> **Task to complete**: Every record that follows must be given again exactly.

[Saved data entries]

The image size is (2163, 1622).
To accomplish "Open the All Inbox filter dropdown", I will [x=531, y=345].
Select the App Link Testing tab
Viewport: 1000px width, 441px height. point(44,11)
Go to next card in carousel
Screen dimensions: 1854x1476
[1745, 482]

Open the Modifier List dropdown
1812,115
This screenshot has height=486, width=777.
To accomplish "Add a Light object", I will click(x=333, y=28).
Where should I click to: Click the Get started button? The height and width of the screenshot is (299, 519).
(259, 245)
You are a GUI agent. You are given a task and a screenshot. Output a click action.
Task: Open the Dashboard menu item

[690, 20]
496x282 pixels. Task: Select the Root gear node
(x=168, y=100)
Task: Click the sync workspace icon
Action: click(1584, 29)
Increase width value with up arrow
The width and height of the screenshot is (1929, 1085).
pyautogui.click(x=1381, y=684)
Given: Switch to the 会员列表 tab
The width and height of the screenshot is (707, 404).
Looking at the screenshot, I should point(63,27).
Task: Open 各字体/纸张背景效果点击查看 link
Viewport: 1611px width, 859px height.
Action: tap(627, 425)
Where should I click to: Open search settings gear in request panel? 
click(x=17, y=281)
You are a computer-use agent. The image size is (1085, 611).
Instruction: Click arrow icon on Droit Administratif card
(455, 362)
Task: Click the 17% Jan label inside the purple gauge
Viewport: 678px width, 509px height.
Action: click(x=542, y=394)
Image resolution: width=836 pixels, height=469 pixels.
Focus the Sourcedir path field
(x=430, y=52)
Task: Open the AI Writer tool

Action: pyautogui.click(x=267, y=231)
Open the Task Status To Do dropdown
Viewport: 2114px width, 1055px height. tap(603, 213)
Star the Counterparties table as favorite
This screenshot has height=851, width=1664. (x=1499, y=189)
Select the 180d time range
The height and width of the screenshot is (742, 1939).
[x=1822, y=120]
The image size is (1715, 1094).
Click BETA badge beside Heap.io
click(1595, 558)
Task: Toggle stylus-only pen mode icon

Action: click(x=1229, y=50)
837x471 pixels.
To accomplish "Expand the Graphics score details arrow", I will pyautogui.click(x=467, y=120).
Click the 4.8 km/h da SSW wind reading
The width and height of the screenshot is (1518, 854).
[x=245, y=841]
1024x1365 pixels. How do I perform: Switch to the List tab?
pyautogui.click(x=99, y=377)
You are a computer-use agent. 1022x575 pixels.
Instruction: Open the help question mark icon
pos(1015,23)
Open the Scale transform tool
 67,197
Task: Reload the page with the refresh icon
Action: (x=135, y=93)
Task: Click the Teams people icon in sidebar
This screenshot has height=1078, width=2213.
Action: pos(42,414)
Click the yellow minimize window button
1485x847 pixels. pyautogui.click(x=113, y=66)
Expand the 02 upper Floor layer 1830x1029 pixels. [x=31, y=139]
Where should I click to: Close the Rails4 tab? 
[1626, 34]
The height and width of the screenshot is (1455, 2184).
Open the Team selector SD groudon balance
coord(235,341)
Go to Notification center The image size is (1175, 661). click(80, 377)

> **Completed exercise**:
The image size is (2163, 1622).
To accomplish "Open the All Inbox filter dropdown", I will [x=531, y=345].
Select the App Link Testing tab
Viewport: 1000px width, 441px height. point(44,11)
Go to next card in carousel
Screen dimensions: 1854x1476
[1745, 482]

Open the Modifier List dropdown
1812,115
This screenshot has height=486, width=777.
To accomplish "Add a Light object", I will click(x=333, y=28).
Where should I click to: Click the Get started button? The height and width of the screenshot is (299, 519).
(259, 245)
You are a GUI agent. You are given a task and a screenshot. Output a click action.
Task: Open the Dashboard menu item

[690, 20]
496x282 pixels. Task: Select the Root gear node
(x=168, y=100)
Task: Click the sync workspace icon
Action: click(1584, 29)
Increase width value with up arrow
The width and height of the screenshot is (1929, 1085).
pyautogui.click(x=1381, y=684)
Given: Switch to the 会员列表 tab
The width and height of the screenshot is (707, 404).
Looking at the screenshot, I should point(63,27).
Task: Open 各字体/纸张背景效果点击查看 link
Viewport: 1611px width, 859px height.
Action: tap(627, 425)
Where should I click to: Open search settings gear in request panel? 
click(x=17, y=281)
You are a computer-use agent. The image size is (1085, 611).
Instruction: Click arrow icon on Droit Administratif card
(455, 362)
Task: Click the 17% Jan label inside the purple gauge
Viewport: 678px width, 509px height.
Action: click(x=542, y=394)
Image resolution: width=836 pixels, height=469 pixels.
Focus the Sourcedir path field
(x=430, y=52)
Task: Open the AI Writer tool

Action: pyautogui.click(x=267, y=231)
Open the Task Status To Do dropdown
Viewport: 2114px width, 1055px height. tap(603, 213)
Star the Counterparties table as favorite
This screenshot has height=851, width=1664. (x=1499, y=189)
Select the 180d time range
The height and width of the screenshot is (742, 1939).
[x=1822, y=120]
The image size is (1715, 1094).
Click BETA badge beside Heap.io
click(1595, 558)
Task: Toggle stylus-only pen mode icon

Action: click(x=1229, y=50)
837x471 pixels.
To accomplish "Expand the Graphics score details arrow", I will pyautogui.click(x=467, y=120).
Click the 4.8 km/h da SSW wind reading
The width and height of the screenshot is (1518, 854).
[x=245, y=841]
1024x1365 pixels. How do I perform: Switch to the List tab?
pyautogui.click(x=99, y=377)
You are a computer-use agent. 1022x575 pixels.
Instruction: Open the help question mark icon
pos(1015,23)
Open the Scale transform tool
 67,197
Task: Reload the page with the refresh icon
Action: (x=135, y=93)
Task: Click the Teams people icon in sidebar
This screenshot has height=1078, width=2213.
Action: pos(42,414)
Click the yellow minimize window button
1485x847 pixels. pyautogui.click(x=113, y=66)
Expand the 02 upper Floor layer 1830x1029 pixels. [x=31, y=139]
Where should I click to: Close the Rails4 tab? 
[1626, 34]
The height and width of the screenshot is (1455, 2184).
Open the Team selector SD groudon balance
coord(235,341)
Go to Notification center The image size is (1175, 661). click(80, 377)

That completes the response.